Tot nu toe hebben we pinnen besproken die de toestand van de uitvoer onder geen enkele voorwaarde veranderen. De overige vier pinnen zijn speciaal omdat ze de outputstatus van de timerchip bepalen, we zullen ze nu allemaal bespreken.
Pin 5. Conrol Pin: De controle pin is verbonden met de negatieve input pin van comparator een.
Overweeg voor een geval dat de spanning tussen VCC en GROUND 9v is. Vanwege de spanningsdeler in de chip zoals waargenomen in figuur 3 van pagina 8, zal de spanning op de stuurpen VCC * 2/3 zijn (voor VCC = 9, penspanning = 9 * 2/3 = 6V).
De functie van deze pin om de gebruiker de directe controle te geven over de eerste comparator. Zoals getoond in bovenstaande figuur wordt de output van comparator één naar de reset van flip-flop gevoerd. Op deze pin kunnen we een ander voltage zetten, bijvoorbeeld als we het aansluiten op + 8v. Wat er nu gebeurt, is dat de THRESHOLD-pin-spanning + 8V moet bereiken om de flip-flop te resetten en de output naar beneden te slepen.
In normale gevallen zal de V-out laag worden zodra de condensator is opgeladen tot 2 / 3VCC (+ 6V voor 9V-voeding). Nu omdat we een andere spanning op de controlepen hebben gezet (comparator één negatief of reset comparator).
De condensator moet worden opgeladen totdat zijn spanning de spanning van de stuurpen bereikt. Vanwege deze kracht opladen van de condensator, verandert de inschakeltijd en uitschakeltijd van signaal. Dus de output ervaart een andere draai aan het afgescheurde rantsoen.
Normaal gesproken wordt deze pin naar beneden getrokken met een condensator. Om ongewenste ruisinterferentie met de werking te voorkomen.
Pin 2. TRIGGER: Trigger pin wordt gesleept vanaf de negatieve ingang van comparator twee.
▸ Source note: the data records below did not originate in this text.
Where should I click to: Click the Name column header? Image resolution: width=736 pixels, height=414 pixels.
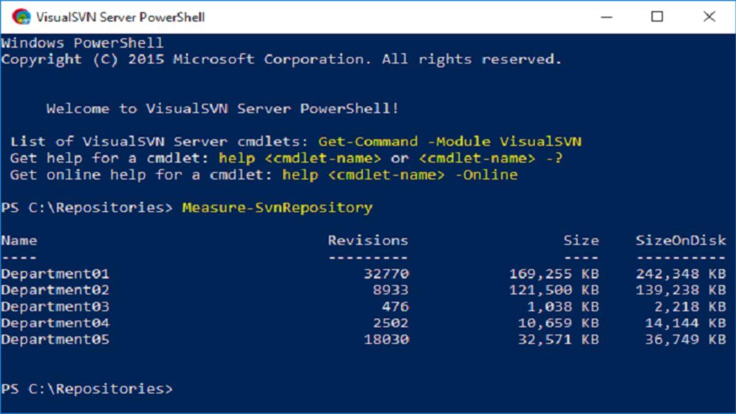point(19,240)
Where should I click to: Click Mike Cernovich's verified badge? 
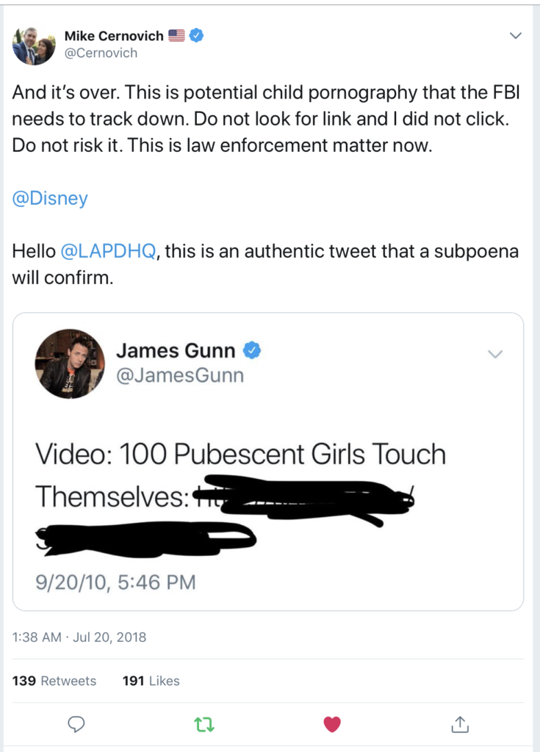[x=196, y=35]
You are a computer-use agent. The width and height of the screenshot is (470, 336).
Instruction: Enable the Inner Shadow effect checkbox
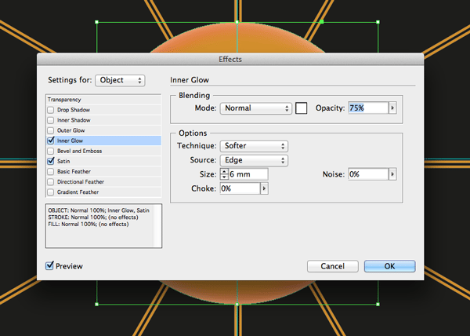(51, 120)
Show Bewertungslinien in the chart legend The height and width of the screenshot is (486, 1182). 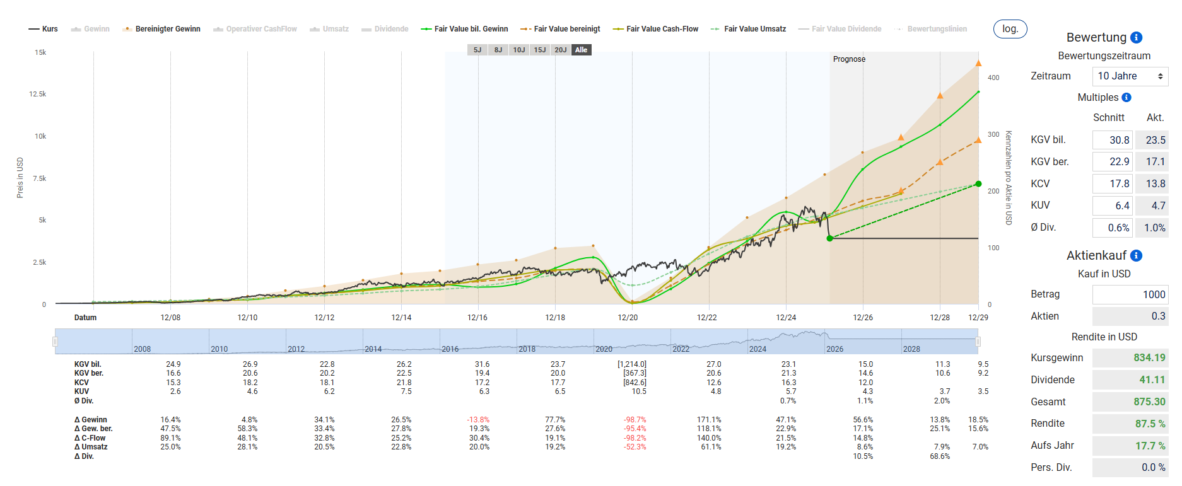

De uitgang van comparator twee is verbonden met de SET-pin van de flip-flop. Met de comparator twee output hoog krijgen we een hoge spanning aan de timeruitgang. We kunnen dus zeggen dat de triggerpin de timeruitvoer regelt.
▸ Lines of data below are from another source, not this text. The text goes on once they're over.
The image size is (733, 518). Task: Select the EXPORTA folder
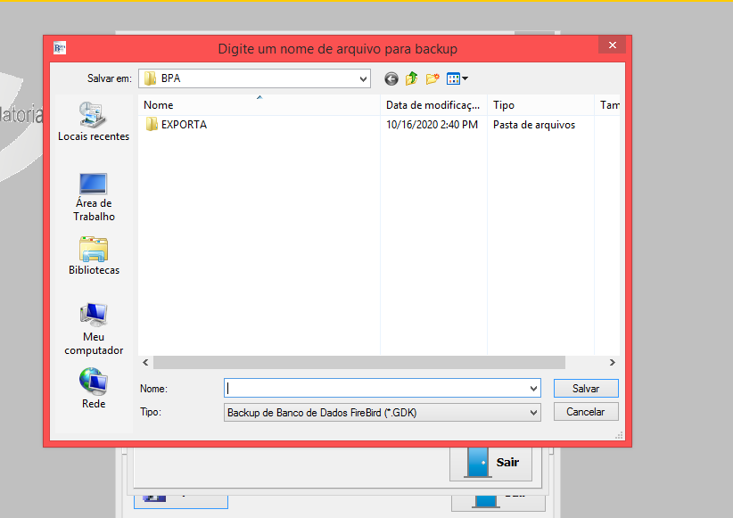click(x=183, y=125)
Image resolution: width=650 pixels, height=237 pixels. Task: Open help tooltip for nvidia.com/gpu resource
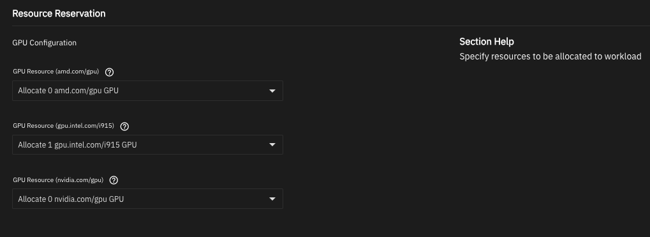click(114, 181)
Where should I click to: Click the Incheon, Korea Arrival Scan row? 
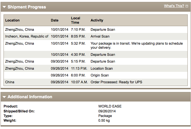tap(96, 36)
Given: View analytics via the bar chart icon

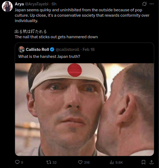Looking at the screenshot, I should (x=112, y=162).
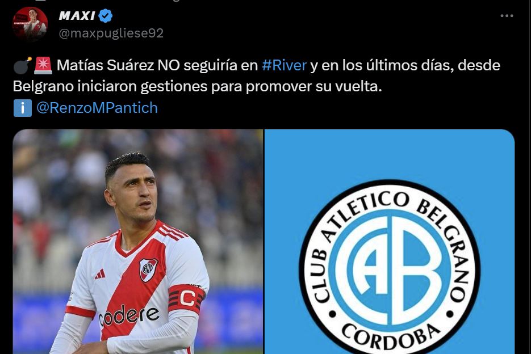Click the blue information emoji icon
The width and height of the screenshot is (531, 354).
[x=22, y=108]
Hier is wat je moet observeren, een lage spanning op de triggerpen dwingt de uitgangsspanning hoog, omdat deze zich op de inverterende ingang van de tweede comparator bevindt. De spanning op de triggerpin moet lager zijn dan VCC * 1/3 (met VCC 9v zoals aangenomen, VCC * (1/3) = 9 * (1/3) = 3V). Dus de spanning op de triggerpin moet lager zijn dan 3V (voor een 9V-voeding) om de output van de timer hoog te laten worden.
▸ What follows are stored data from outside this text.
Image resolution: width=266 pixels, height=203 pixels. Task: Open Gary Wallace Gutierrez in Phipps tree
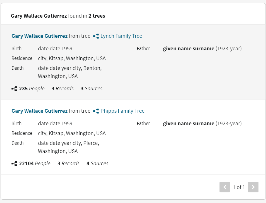point(39,111)
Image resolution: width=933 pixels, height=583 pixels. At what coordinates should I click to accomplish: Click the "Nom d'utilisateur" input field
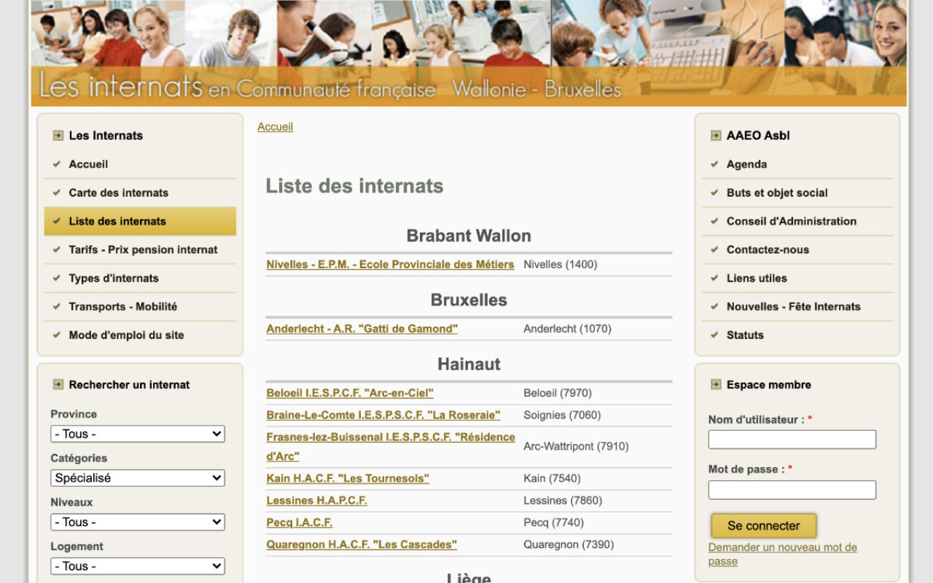tap(792, 439)
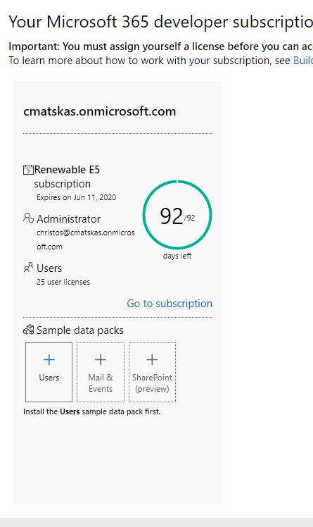The width and height of the screenshot is (313, 527).
Task: Click the calendar icon beside Renewable E5
Action: click(x=28, y=170)
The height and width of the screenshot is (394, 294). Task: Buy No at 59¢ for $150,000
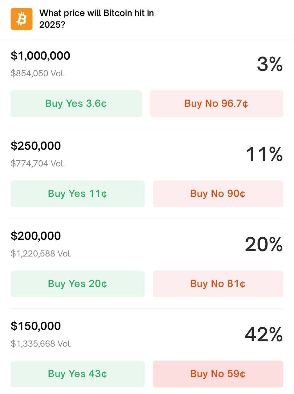point(218,374)
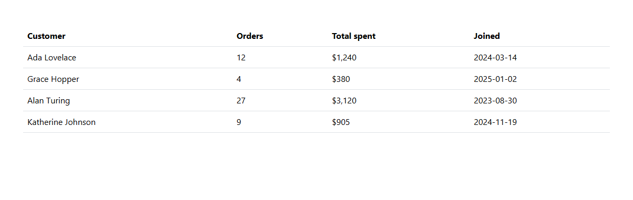Viewport: 633px width, 200px height.
Task: Click the Customer column header
Action: (46, 36)
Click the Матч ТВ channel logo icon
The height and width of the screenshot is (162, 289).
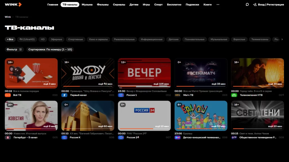177,95
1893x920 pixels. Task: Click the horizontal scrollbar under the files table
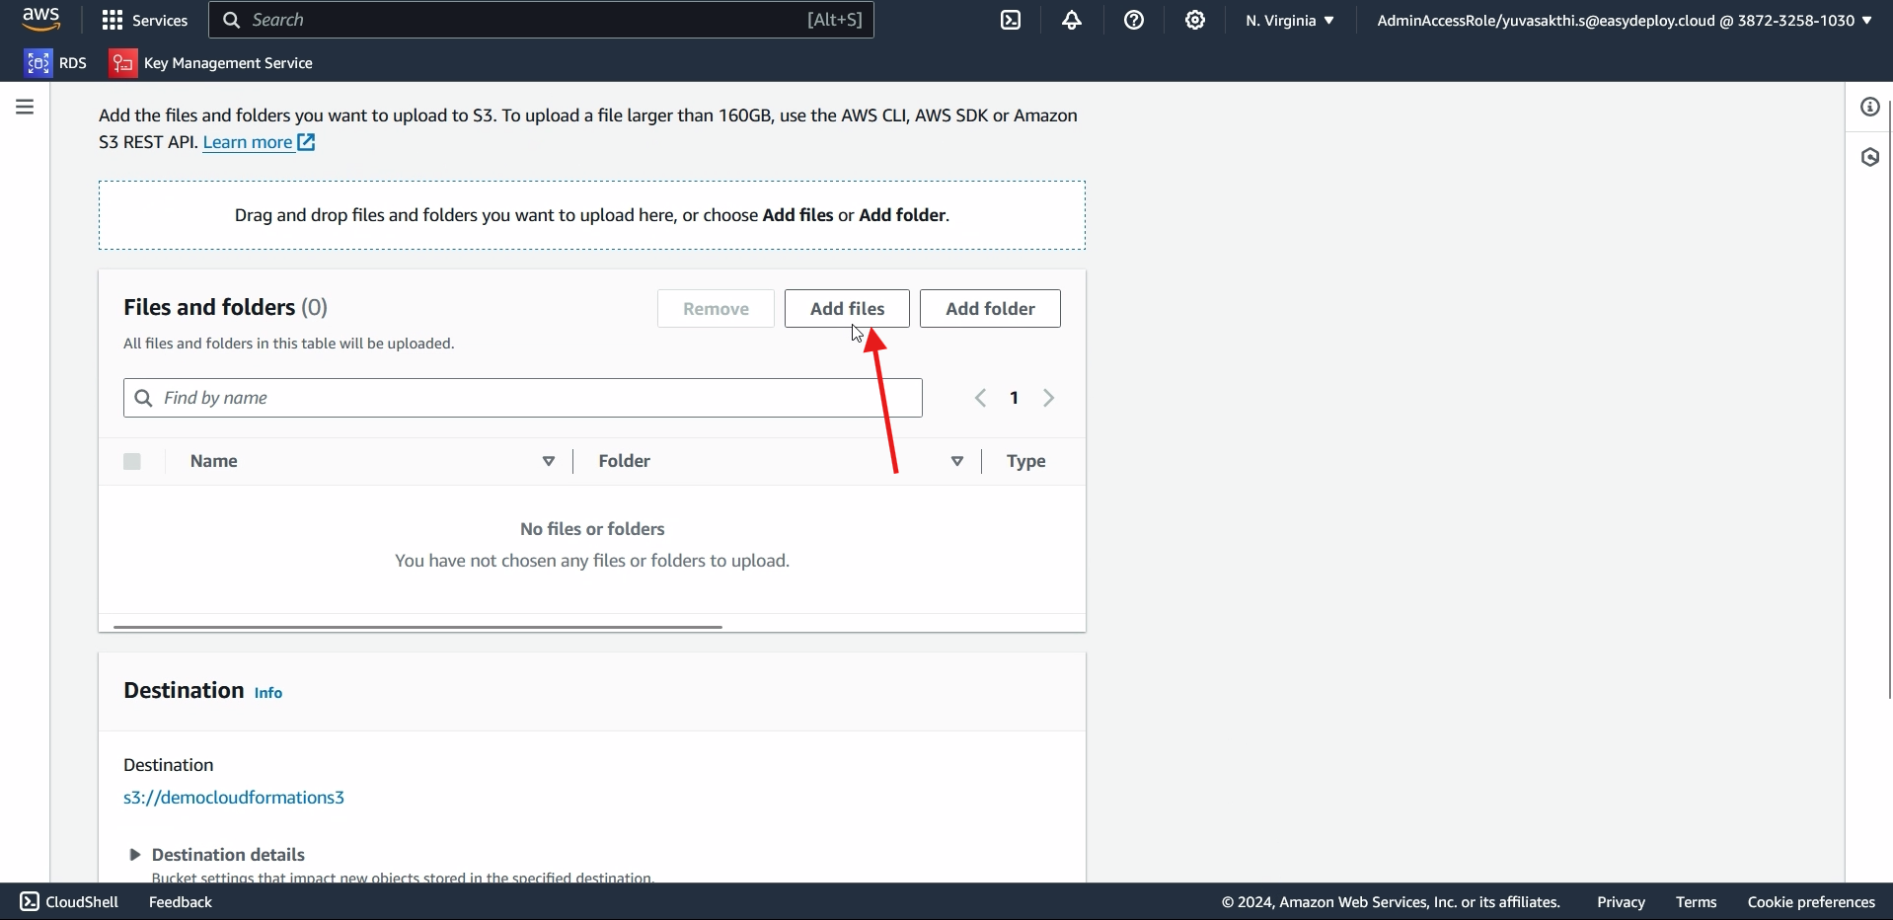[417, 627]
Als deze pin is verbonden met aarde, is de output altijd hoog.
Pin 6. THRESHOLD: Drempelwaarde pin spanning bepaalt wanneer de flip-flop in de timer gereset moet worden. De drempelpin wordt getrokken uit de positieve ingang van comparator1.
Hier bepaalt het spanningsverschil tussen THRESOLD-pin en CONTROL-pin de uitgang van comparator 2 en dus de resetlogica. Als het spanningsverschil positief is, wordt de flip-flop gereset en wordt de uitvoer laag. Als het verschil negatief is, bepaalt de logica op de SET-pin de uitvoer.
Als de controlepen open is. Dan zal een spanning gelijk aan of groter dan VCC * (2/3) (dwz 6V voor een 9V voeding) de flip-flop resetten. Dus de output wordt laag.
We kunnen dus concluderen dat de THRESHOLD-pin-spanning bepaalt wanneer de uitgang laag moet worden, wanneer de controlepen open is.
Pin 7. DISCHARGE: Deze pin wordt getrokken uit de open collector van de transistor. Omdat de transistor (waarop de ontladingspin is genomen, Q1) zijn basis heeft aangesloten op Qbar. Telkens wanneer de output laag wordt of de flip-flop wordt gereset, wordt de afvoerpen naar de grond getrokken. Omdat Qbar hoog zal zijn als Q laag is, wordt de transistor Q1 ingeschakeld als de basis van de transistor stroom krijgt.
Deze pin ontlaadt meestal de condensator in een ASTABLE-configuratie, dus de naam DISCHARGE.